If you want to run our code on ETH's Leonhard cluster, submit the same job as above as follows:

bsub -W 24:00 -R "rusage[ngpus_excl_p=1,mem=16384]" "python main.py --encoder_type="gru" --learning_rate=0.01"

Reproducing our results

For reproducibility, we have fixed a random seed which you can leave at its default value.

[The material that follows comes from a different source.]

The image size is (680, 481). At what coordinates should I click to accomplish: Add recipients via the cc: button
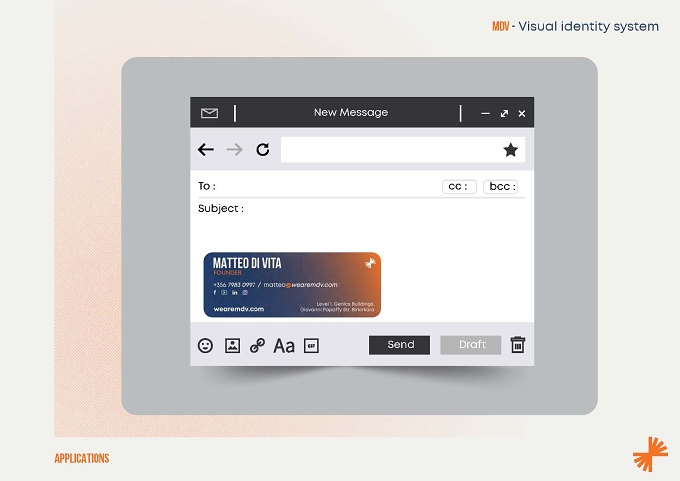click(x=459, y=187)
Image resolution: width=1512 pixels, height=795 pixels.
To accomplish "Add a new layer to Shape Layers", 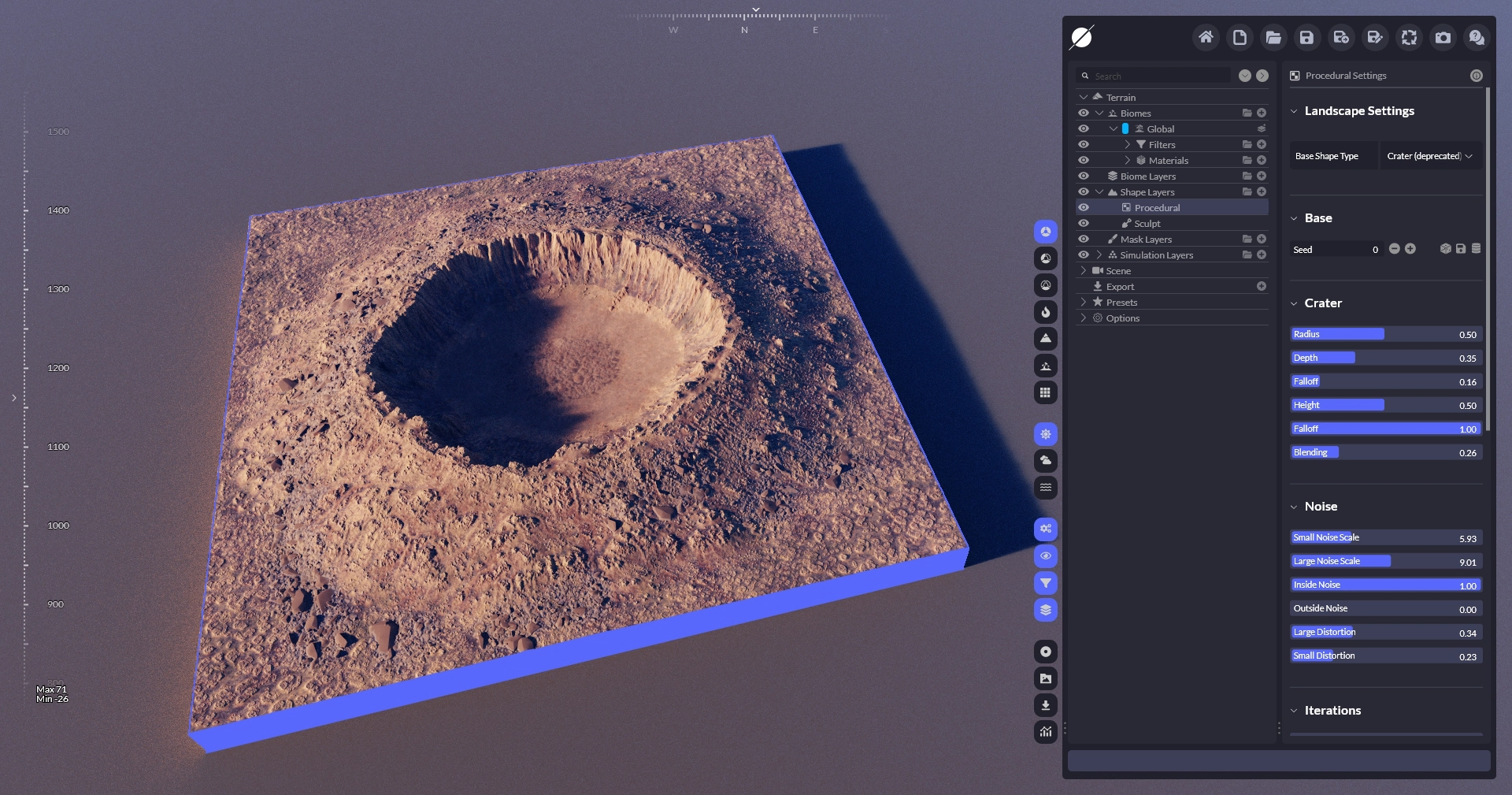I will click(1262, 192).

However, we have performed a reasonable amount of hyperparameter tuning for all of our models and if you wish to reproduce our best results, we recommend running our code as follows (only showing arguments for which the default value needs change):

For the unidirectional GRU model:

python main.py --cnn_dilated=true --cnn_hidden_size=2048 --learning_rate=0.01

For the unidirectional LSTM model:

python main.py --cnn_dilated=true --cnn_hidden_size=2048 --learning_rate=0.01 --encoder_type="lstm"

For the bidirectional GRU model:

python main.py --cnn_dilated=true --enc_bidirectional=true --learning_rate=0.1

For the bidirectional LSTM model:

python main.py --cnn_dilated=true --enc_bidirectional=true --learning_rate=0.1 --encoder_type="lstm"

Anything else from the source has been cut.